** start Stored data **

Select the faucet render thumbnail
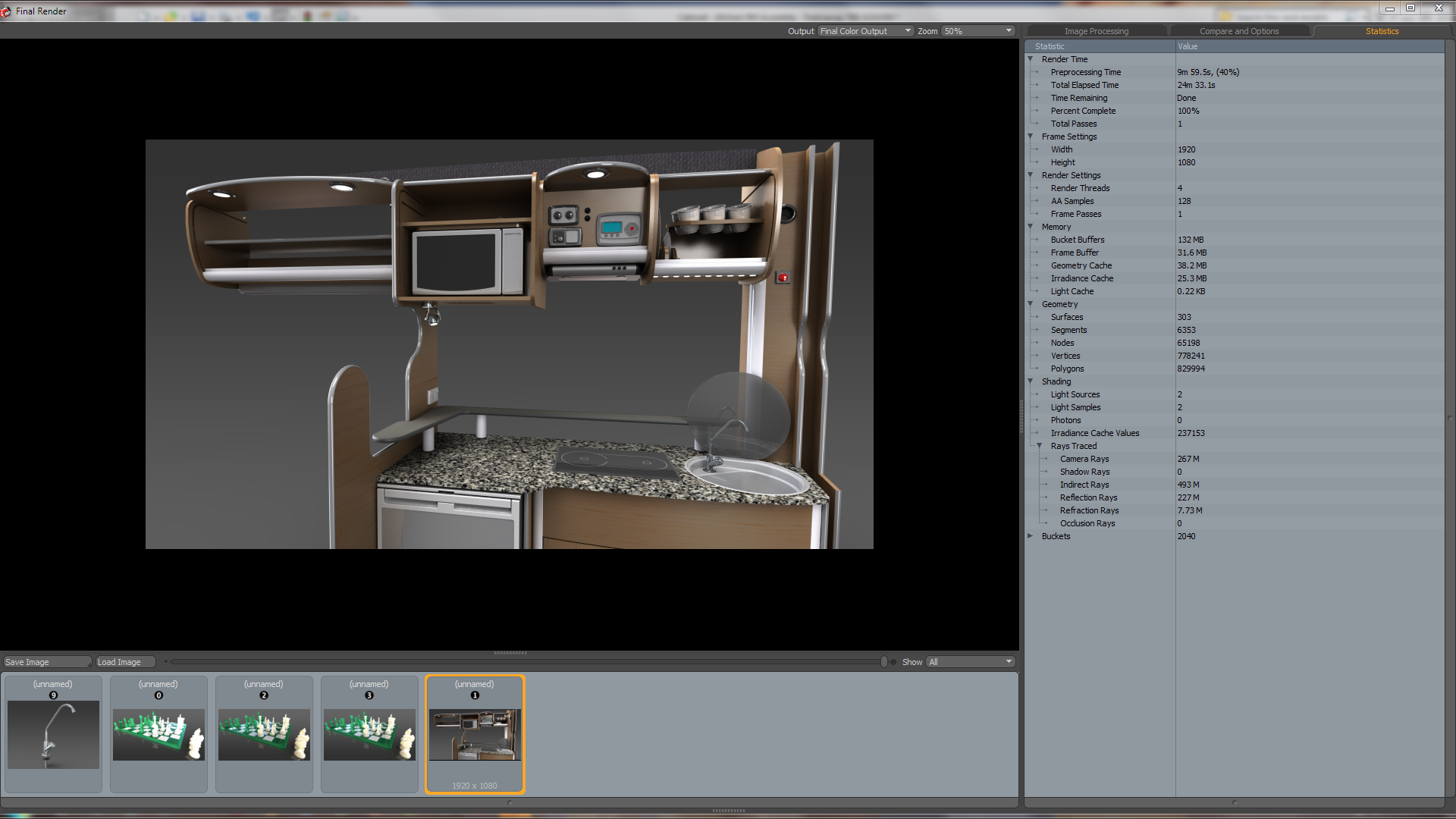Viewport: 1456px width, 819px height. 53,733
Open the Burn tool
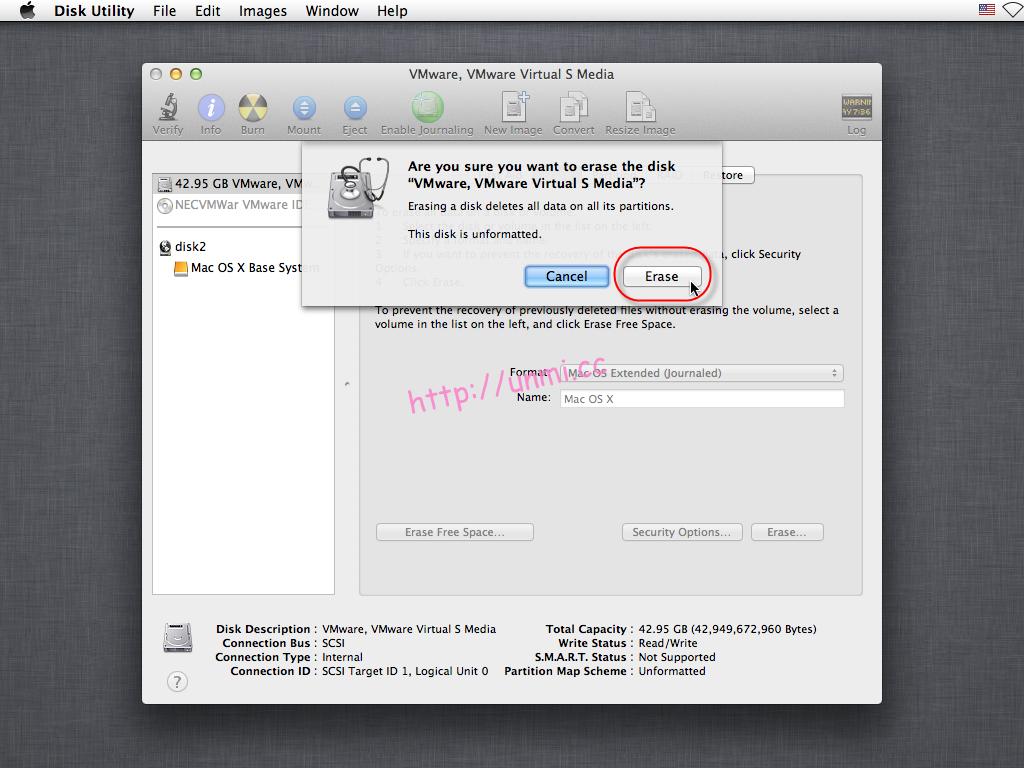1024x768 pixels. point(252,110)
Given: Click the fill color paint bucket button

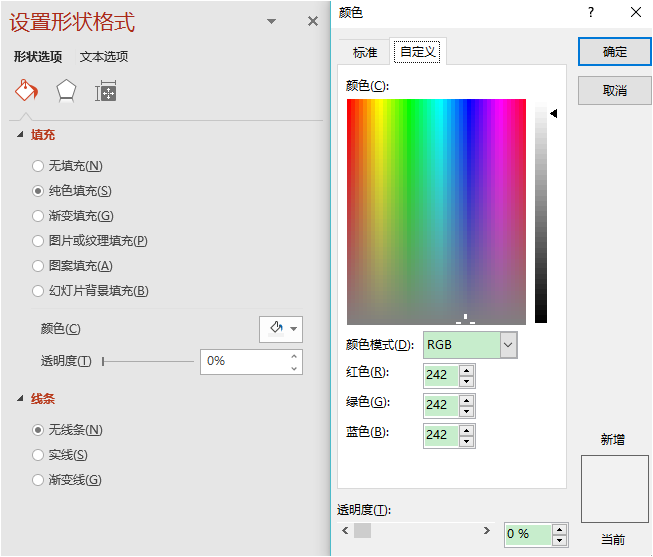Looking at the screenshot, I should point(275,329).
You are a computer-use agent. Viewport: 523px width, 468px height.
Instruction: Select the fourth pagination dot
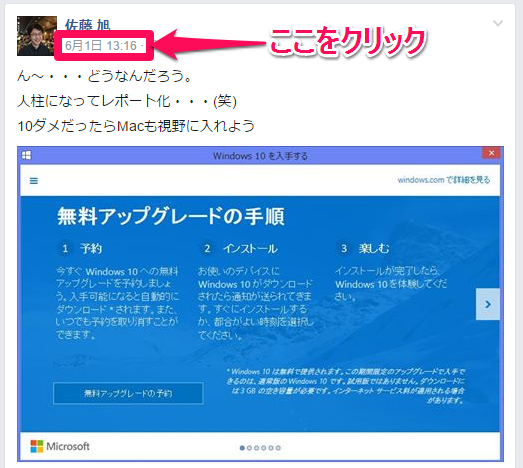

** end Stored data **
** start Stored data **

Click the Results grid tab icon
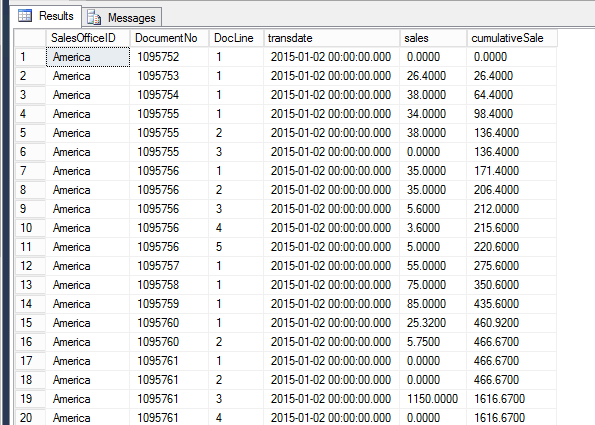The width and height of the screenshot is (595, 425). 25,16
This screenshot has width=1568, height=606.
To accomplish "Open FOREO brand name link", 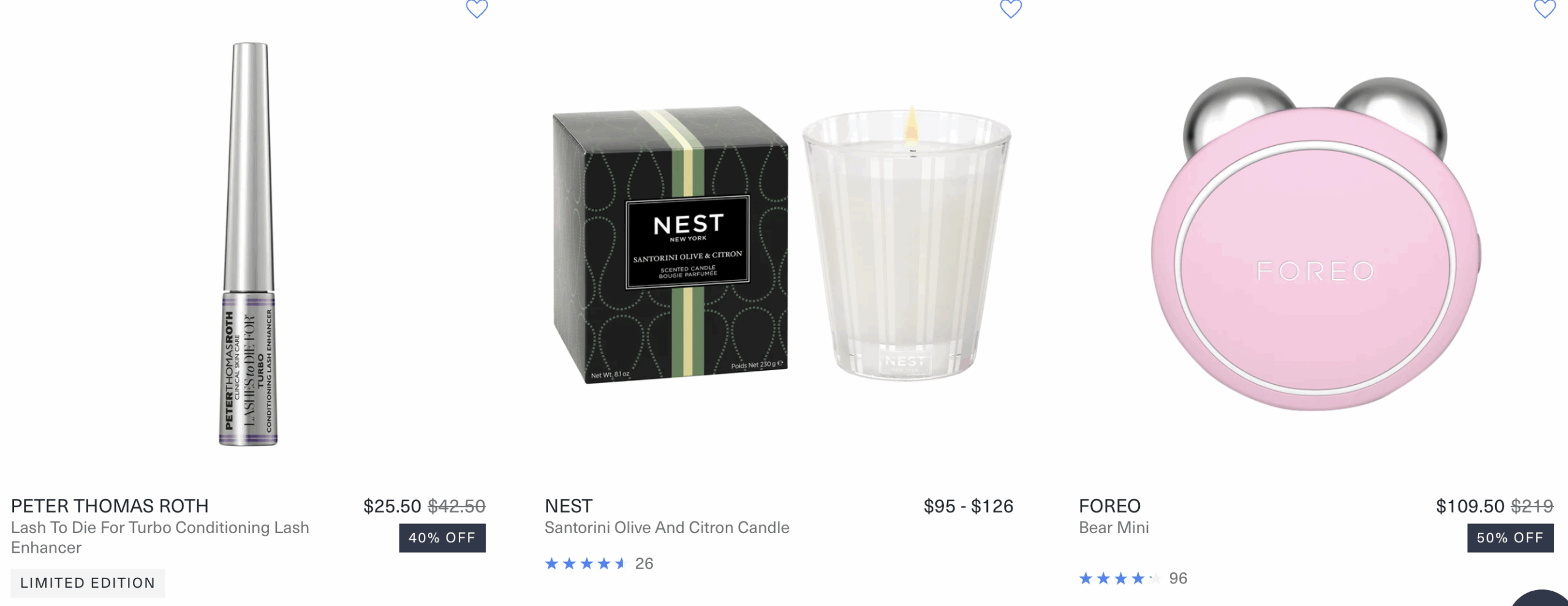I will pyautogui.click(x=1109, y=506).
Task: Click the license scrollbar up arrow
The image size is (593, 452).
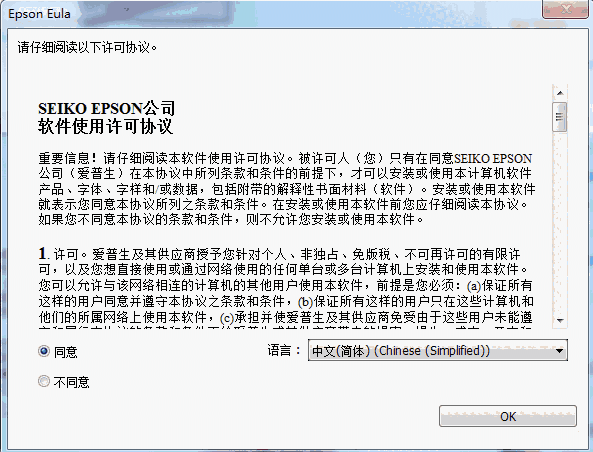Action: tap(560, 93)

** end Stored data **

What you will do
Edit the material between the lines holding "Select the faucet render thumbnail" and "Instruction: Select the fourth pagination dot", inclusive, replacing "Select" with "Choose" and leaving everything else unchanged. Return only those lines, without the pictures.

Solution to this exercise
Choose the faucet render thumbnail
Viewport: 1456px width, 819px height. 53,733
Open the Burn tool
1024x768 pixels. point(252,110)
Given: Click the fill color paint bucket button

Looking at the screenshot, I should point(275,329).
You are a computer-use agent. Viewport: 523px width, 468px height.
Instruction: Choose the fourth pagination dot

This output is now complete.